このことを二人に言いだ、さらに言うことは。
「ではこれからも頼むぞ」
「はい、最後のその時まで」
「我等は一緒です」
関羽も張飛も笑顔で応える、三人は誓い合った。
だがその誓いはどうなったか、劉備は夷陵の戦いで散々に敗れ白帝城に逃れた。そこで丞相である諸葛亮孔明と跡継ぎである劉禅に言うのだった。

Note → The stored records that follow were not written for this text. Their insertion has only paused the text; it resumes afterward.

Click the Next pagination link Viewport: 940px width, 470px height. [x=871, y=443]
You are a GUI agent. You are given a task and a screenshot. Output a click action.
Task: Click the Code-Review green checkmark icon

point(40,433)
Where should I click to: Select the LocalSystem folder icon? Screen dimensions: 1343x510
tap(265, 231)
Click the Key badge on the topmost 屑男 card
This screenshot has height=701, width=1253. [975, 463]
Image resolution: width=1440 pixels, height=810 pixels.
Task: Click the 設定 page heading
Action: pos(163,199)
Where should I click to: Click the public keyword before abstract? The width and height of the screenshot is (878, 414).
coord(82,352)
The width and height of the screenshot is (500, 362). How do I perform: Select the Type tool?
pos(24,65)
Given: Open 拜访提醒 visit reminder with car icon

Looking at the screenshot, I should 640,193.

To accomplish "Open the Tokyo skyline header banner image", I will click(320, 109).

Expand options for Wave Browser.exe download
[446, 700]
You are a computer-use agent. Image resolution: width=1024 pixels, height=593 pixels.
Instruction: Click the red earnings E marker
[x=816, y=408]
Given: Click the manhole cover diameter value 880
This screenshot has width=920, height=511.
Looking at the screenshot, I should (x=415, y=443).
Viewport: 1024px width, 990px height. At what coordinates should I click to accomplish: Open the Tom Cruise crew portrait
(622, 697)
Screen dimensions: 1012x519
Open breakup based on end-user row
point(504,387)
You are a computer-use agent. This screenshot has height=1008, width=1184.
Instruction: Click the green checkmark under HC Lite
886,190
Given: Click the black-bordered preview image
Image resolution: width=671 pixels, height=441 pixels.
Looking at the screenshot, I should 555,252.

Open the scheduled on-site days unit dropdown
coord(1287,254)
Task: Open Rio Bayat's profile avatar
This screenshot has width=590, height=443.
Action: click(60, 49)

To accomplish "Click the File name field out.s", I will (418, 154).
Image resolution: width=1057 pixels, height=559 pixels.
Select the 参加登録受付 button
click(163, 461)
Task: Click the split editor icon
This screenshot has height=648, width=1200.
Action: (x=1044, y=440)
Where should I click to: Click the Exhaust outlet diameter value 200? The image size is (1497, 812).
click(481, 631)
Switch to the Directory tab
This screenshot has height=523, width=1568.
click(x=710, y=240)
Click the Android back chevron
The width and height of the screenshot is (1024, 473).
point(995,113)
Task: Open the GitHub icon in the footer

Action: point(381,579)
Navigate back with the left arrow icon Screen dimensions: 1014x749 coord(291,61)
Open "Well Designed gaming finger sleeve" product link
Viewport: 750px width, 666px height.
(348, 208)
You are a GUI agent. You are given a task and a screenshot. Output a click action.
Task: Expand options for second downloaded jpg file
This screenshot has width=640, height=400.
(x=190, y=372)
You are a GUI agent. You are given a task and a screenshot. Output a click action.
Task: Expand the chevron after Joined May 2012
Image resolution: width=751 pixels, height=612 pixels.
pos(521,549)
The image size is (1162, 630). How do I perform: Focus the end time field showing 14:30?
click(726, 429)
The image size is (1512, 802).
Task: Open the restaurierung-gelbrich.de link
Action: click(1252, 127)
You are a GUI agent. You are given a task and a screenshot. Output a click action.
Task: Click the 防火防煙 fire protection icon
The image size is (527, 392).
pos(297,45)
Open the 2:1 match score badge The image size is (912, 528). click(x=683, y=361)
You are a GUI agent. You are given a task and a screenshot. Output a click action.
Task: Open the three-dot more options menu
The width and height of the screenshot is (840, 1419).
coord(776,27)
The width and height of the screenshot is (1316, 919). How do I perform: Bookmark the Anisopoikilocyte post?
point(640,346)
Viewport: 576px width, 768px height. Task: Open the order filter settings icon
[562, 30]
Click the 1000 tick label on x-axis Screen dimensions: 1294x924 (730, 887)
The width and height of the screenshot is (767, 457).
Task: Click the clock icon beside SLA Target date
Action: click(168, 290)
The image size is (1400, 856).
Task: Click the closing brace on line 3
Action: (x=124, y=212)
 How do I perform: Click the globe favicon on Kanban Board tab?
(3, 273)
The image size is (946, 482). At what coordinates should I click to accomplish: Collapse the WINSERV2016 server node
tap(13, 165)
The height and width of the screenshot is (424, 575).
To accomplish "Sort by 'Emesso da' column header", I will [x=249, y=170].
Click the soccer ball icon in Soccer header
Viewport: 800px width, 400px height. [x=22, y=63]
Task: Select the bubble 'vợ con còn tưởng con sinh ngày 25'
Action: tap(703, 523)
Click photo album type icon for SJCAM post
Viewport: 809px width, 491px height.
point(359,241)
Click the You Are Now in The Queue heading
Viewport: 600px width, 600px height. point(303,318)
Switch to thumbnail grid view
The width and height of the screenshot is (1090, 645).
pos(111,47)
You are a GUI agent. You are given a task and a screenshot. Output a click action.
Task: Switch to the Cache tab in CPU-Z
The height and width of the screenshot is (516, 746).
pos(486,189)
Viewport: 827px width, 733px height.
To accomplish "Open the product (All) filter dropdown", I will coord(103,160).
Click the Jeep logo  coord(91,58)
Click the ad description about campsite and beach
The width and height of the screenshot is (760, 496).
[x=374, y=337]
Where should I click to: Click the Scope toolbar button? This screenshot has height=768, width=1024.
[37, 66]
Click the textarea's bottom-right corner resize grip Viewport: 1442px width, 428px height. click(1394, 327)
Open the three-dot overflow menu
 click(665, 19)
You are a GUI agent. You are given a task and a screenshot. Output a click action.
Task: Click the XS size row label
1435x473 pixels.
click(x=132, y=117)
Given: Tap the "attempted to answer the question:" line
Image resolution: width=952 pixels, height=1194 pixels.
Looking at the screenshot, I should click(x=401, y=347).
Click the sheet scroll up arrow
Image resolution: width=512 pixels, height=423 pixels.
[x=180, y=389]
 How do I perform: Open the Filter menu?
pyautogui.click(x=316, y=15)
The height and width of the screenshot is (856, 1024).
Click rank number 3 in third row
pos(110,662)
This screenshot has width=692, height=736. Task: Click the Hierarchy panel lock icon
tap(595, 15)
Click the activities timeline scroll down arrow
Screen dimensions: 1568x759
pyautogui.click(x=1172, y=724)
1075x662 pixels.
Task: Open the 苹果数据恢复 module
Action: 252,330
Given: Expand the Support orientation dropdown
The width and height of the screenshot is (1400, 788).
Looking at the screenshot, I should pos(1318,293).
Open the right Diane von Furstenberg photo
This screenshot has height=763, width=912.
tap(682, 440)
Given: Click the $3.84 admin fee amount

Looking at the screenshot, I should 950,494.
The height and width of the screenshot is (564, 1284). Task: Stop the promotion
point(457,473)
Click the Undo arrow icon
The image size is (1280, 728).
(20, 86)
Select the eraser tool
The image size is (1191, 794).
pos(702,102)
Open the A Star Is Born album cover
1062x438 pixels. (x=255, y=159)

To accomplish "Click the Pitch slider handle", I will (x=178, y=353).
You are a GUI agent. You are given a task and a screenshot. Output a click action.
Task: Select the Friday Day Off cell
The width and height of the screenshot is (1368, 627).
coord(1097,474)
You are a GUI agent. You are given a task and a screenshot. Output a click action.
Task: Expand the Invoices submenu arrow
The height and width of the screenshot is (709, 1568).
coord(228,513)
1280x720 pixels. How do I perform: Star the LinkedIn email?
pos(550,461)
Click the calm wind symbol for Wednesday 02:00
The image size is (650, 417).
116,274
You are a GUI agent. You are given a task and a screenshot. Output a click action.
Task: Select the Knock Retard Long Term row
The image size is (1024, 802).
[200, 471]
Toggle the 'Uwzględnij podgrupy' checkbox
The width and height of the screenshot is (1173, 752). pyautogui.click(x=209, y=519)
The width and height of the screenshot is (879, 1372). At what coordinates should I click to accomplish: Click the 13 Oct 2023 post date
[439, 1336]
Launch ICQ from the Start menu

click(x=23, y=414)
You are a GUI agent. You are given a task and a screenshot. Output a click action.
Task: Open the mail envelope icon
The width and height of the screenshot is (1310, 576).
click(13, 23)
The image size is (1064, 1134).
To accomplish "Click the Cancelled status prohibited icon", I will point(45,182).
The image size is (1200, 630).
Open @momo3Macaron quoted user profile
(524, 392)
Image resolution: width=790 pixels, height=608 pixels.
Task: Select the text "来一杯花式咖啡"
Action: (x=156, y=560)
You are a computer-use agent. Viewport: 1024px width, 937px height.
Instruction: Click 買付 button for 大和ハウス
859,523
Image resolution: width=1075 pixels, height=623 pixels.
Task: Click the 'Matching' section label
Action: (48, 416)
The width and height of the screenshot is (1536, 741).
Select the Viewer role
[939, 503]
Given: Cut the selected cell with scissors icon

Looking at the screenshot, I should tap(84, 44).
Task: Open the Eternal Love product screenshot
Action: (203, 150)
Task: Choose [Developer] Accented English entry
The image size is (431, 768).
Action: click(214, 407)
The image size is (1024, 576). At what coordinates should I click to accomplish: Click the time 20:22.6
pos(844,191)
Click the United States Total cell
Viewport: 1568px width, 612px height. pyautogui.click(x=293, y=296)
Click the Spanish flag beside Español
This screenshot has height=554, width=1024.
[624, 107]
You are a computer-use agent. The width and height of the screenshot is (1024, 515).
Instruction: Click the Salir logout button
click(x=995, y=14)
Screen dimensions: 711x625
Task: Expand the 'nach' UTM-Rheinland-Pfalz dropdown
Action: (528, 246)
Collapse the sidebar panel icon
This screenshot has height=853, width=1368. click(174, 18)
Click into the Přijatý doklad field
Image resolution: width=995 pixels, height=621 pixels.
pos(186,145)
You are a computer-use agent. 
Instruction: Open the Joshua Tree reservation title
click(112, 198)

彼は既に死の床にある、己に似た顔の息子と大柄だが中性的な顔立ちの丞相に無念の顔で言った。
「無念だ」
「戦に敗れたことがでしょうか」
「それもある、だが」
劉禅の問いに答える。
「今二人が傍にいてくれるが」
「関羽殿と張飛殿ですか」
孔明が劉備の言いたいことを察して言った。
「お二人ですか」
「そうだ、二人はもういない」
関羽は荊州での戦いで孫権に捕まり降ることを拒み斬られている、張飛は部下の裏切りに遭い暗殺されている。
残ったのは彼一人だ、それで言うのだ。
「共に生き共に死ぬと誓ったのだが」
「そのことは」
劉禅は父の言葉に何も言えなかった。
「まことに」
「それは無理だったやもな。では今からだ」
劉備は目の前が暗くなっていることを感じていた、そしてその暗闇の中に入り。
静かに眠ろうとしていた、だがその時だった。
無念の顔だった彼の顔が弱々しいが晴れやかになった、そして二人にこう言った。
「いや、誓いは守られた」
「誓いが」
「といいますと」
「関羽がいる、張飛もいる」
二人の目の前にいたのだ、今彼は暗闇ではなくあの桃園を見ていた。
その桃園の中に入りだ、彼は言うのだ。
「誓いは守られたか、そうか」
「では今父上は」
「お二人とですか」
「共にいる、ではな」
関羽と張飛、二人と共にいながらだ。